Nous sommes au mois de mars 1999, à la veille de l’inauguration du Nunavut comme nouveau territoire autonome du Canada. Cet événement est symboliquement chargé, car il coïncide avec une lune bleue, ce qui s’avère être, en fait, l’avènement d’une seconde pleine lune au cours d’un même mois. Nadia, dont la vie semble à la dérive depuis quelques temps, est frappée de plein fouet par les tumultes (astronomiques, ésotériques, oniriques…) qu’occasionne cette lune bleue. Le lecteur devient donc prisonnier de l’esprit de Nadia, tout comme elle l’est de sa propre tête. «Le monde est dans ma tête, ma tête est dans le monde.» Nadia se répète sans cesse ces mots – qu’elle croit de Paul Auster – et qui deviennent, dans un certain sens, le mobile de son existence.
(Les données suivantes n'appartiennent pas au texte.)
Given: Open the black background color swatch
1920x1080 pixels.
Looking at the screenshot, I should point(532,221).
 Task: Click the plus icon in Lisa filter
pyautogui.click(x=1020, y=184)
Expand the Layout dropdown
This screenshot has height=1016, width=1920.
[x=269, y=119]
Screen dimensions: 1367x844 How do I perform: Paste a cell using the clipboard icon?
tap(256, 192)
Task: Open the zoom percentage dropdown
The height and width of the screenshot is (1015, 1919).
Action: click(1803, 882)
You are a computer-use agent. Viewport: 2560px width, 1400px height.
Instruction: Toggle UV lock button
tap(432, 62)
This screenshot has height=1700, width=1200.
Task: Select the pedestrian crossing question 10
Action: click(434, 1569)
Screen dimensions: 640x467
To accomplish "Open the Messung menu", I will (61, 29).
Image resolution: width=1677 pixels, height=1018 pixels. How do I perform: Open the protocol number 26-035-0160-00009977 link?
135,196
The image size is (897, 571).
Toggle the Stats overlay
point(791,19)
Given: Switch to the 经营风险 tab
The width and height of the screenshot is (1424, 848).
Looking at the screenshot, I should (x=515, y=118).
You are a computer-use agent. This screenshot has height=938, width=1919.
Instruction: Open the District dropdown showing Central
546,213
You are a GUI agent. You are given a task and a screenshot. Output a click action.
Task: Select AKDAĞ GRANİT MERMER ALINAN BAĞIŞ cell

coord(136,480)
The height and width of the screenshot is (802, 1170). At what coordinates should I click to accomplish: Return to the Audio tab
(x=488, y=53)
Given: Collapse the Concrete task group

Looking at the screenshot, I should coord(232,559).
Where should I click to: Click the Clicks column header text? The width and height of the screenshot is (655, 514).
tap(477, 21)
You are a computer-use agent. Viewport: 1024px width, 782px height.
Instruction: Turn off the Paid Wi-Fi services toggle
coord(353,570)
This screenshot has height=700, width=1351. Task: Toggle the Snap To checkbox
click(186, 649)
Car la narratrice se replie de plus en plus sur elle-même, jusqu’à ce qu’elle fasse l’heureuse rencontre d’Elyza. Femme fascinante et impulsive, celle-ci lui fait prendre conscience qu’elle est peut-être en train de passer à côté de sa vie.
Petit roman agréablement construit, on s’accroche rapidement au personnage de Nadia Soulard qui nous emporte dans le tourbillon de ses réflexions. Petit bémol cependant qui va à l’enchaînement des dialogues avec autrui qui perdent parfois de leur naturel. Mais la très forte symbolique mise en place dans le roman et au centre de laquelle gravite le motif de la lune offre une lecture philosophique très intéressante des deux visages de l’humain.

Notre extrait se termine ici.